3. Transparency will be one of the most valuable currencies.

Those who tell it as it is, will reap the rewards.

Trust in brands has diminished in recent times; and today, transparency and authenticity is crucial to any brand’s survival. Everything a brand says or does is under scrutiny and they have never had to work harder to earn trust.

For the first time, this year we’ll see brands integrate trust building and reputation strategies into their marketing. Where internal culture and customers become part of the brand, and radical transparency is shown across all channels. Brands leading the way include Apple and Rebecca Minkoff; both recently issued open and honest apologies in relation to poor customer experiences delivered at the end of 2017.

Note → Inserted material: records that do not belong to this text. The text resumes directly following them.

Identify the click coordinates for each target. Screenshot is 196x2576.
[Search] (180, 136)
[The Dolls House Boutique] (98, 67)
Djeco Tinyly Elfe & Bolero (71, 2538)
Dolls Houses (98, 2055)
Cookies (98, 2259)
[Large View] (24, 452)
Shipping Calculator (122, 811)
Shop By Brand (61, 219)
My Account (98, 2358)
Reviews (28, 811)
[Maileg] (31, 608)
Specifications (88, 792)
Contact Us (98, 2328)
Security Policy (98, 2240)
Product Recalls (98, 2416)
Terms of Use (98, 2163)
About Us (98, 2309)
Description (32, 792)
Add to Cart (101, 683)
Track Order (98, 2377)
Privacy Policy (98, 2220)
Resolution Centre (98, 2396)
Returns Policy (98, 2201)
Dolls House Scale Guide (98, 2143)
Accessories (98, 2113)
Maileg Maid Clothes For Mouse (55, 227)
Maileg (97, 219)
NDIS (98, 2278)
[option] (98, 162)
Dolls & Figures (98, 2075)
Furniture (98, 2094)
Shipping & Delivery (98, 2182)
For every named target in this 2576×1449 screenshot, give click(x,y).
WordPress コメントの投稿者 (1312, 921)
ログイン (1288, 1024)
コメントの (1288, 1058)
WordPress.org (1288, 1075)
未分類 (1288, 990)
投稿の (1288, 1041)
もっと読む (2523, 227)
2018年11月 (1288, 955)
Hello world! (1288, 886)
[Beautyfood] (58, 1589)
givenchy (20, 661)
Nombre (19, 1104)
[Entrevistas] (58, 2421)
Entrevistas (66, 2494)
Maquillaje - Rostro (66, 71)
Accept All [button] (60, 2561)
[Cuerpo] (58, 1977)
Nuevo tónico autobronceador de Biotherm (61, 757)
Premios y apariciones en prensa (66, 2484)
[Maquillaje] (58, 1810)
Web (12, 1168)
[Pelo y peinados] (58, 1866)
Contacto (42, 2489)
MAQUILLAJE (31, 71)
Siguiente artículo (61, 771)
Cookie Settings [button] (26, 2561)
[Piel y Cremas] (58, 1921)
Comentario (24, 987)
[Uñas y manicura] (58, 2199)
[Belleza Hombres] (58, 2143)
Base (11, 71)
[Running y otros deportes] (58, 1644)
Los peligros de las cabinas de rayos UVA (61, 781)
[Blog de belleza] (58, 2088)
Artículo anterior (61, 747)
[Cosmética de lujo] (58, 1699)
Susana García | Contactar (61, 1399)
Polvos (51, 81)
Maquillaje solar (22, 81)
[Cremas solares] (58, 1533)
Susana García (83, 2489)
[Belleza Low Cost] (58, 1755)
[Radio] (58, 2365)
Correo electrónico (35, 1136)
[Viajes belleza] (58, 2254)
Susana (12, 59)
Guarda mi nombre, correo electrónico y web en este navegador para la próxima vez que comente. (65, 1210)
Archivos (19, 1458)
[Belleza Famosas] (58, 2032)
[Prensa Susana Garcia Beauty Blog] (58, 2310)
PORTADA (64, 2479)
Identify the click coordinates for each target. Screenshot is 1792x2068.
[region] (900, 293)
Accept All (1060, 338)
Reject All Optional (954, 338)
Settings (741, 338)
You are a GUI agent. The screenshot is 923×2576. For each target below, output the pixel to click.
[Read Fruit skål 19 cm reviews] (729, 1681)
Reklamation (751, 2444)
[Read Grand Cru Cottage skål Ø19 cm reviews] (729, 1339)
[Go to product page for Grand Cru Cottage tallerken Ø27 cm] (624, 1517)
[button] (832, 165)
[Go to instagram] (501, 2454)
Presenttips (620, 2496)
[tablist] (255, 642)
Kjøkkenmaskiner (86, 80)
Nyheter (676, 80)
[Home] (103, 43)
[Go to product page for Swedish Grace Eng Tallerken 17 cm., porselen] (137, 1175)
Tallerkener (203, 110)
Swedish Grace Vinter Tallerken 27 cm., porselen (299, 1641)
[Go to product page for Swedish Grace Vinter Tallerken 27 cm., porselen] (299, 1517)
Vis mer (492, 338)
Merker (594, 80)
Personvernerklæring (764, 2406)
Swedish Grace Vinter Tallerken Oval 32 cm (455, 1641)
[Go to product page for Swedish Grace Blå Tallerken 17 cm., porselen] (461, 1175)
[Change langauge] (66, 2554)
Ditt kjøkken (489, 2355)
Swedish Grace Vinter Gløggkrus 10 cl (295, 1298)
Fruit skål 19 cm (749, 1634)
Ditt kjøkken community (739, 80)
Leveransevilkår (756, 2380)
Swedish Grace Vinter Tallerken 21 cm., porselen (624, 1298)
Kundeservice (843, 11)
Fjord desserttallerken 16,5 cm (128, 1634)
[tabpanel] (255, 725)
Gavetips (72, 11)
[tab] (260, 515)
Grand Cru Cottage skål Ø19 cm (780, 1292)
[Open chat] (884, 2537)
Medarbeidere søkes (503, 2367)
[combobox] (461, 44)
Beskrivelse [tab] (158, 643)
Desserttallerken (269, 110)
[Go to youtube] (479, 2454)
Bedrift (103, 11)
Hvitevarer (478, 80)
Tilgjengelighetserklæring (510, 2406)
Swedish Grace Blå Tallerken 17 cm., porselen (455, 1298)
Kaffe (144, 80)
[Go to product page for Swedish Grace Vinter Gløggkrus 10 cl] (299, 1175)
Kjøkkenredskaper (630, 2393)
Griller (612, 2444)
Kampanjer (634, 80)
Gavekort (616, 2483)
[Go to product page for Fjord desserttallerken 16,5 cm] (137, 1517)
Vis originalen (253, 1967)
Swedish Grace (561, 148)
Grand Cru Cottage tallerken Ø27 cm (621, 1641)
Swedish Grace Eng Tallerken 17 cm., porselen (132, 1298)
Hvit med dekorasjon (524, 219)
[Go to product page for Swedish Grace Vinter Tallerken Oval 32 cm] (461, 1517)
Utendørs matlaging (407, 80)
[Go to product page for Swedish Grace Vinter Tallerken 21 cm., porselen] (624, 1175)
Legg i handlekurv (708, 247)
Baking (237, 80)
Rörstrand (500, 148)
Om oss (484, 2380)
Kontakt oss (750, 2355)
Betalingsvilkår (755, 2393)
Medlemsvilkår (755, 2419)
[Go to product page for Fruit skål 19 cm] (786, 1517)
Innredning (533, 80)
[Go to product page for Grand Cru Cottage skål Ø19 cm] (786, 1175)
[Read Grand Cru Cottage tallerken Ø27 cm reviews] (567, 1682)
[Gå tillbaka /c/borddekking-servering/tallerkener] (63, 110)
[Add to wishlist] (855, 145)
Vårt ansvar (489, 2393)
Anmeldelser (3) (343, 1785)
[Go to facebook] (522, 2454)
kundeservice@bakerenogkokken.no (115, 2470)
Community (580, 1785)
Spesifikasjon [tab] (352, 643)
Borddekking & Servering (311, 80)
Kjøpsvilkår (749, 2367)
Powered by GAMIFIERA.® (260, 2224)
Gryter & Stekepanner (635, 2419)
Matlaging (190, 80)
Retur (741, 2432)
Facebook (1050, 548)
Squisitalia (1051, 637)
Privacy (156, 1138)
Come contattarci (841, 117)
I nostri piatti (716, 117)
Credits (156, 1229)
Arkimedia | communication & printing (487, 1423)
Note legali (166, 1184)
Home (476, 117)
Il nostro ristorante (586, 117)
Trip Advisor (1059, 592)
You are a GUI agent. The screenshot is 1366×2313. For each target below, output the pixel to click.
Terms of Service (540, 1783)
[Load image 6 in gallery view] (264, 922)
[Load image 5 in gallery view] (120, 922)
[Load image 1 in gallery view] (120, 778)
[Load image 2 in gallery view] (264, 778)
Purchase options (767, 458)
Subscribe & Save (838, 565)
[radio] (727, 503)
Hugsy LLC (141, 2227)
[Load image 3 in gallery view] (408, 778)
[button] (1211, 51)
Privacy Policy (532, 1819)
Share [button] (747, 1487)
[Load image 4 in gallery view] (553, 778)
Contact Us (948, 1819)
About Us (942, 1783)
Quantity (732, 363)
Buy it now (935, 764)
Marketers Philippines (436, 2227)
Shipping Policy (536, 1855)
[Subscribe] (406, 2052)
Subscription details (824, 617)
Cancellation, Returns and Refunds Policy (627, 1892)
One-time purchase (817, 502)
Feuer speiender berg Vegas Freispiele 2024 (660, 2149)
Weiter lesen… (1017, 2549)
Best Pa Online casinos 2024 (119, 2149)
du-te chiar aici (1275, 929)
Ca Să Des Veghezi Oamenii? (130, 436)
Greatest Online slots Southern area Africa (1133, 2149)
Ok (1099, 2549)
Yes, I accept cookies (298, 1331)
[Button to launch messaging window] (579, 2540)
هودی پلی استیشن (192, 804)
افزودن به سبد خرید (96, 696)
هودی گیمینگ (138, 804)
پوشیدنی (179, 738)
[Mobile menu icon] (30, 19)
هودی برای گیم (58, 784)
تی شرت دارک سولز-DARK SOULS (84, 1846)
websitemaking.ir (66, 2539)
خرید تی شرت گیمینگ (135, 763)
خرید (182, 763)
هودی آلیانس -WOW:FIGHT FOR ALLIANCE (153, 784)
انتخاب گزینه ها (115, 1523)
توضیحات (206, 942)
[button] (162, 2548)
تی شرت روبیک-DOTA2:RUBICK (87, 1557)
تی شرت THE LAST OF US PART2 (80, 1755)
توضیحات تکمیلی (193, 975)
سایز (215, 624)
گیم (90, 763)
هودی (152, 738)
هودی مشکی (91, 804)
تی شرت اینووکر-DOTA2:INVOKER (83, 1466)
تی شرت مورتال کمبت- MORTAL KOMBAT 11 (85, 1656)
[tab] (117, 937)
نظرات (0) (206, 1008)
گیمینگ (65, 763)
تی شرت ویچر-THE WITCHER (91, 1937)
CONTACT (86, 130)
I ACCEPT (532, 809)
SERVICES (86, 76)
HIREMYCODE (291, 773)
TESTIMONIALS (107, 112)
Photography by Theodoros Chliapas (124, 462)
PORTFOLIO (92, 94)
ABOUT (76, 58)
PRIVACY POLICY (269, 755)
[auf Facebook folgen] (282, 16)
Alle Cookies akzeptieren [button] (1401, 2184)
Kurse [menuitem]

Micro-influencers continue to rise, as they speak to the customer’s need for transparency and relatableness in the brands they buy from. They have now overtaken celebrity influencers, and their rapid growth is not set to slow anytime soon. Business leaders and entrepreneurs keen to share their personal journeys are also included in this mix. Whether in an informal manner, or scaled up to include personal videographers, producers and editors, open visibility has tremendous benefits when the intent and strategy is right.

4. Brands experiences and content will take on new forms.

Brand behaviour is the new form of branding.

More brands will skip empty promises, and instead create unique and transformational experiences that speak directly to their customer, and who they want to become.

When customers are in a relaxed state, and they can watch, listen, touch, see and feel your brand, they connect on a deeper level and are more likely to purchase. There is a reason that some of the world’s most successful brands — such as Airbnb, Virgin, Google and Louis Vuitton — bring their most valued customers together every year, in addition to continually creating unexpected and different events and experiences.

We’ll see new forms of personalised content produced, as brands design solely for digital and interactive devices. Last year was about branded content, this year it’s about branded audio, film and AR.

5. Brands will become more autonomous.

2018 will be the year of execution.

Technology has enabled seamless and thoughtful integration into a customer’s life like never before, and more brands will take an automated life of their own this year.

We’ll see brands automate commerce by leveraging concise data and artificial intelligence to personalise, customise, geo-target and forecast. Applications include useful chatbots with memorable personalities (very few have done this right so far), facial and image recognition, voice activated devices, robotics, real-time analytics and natural language processing.

To minimise the risks associated when you ‘let go’, brands must have a strong and solid foundation. The best approach is to aim for small automated wins that are meaningful to the customer, before gravitating towards rapid transformation.

6. Brands will become more gender progressive.

Gender stereotypes are out.

We’ve seen brand perspectives transform across the last few years, but this is the year that they will really accelerate.

One brand leading the way is Unilever. In 2016 it called out to the industry asking brands to rethink how men, women and children are portrayed in the media. Alibaba, Facebook and Google jumped on board late 2017, and this year the ASA (Advertising Standards Association, based in UK) is set to introduce rules around gender stereotyping.

It’s crucial that brands use advertising and marketing platforms to celebrate our diverse culture and all that is unique, and shape a positive future for not only their customers, but for future generations to come.

Looking forward…

Brands will have to balance decisions between those that shake things up, increase ROI and strengthen trust. But most importantly, they must keep the customer at the core at all times and keep up with rapid change. This approach without question will lead to competitive advantage and growth in 2018.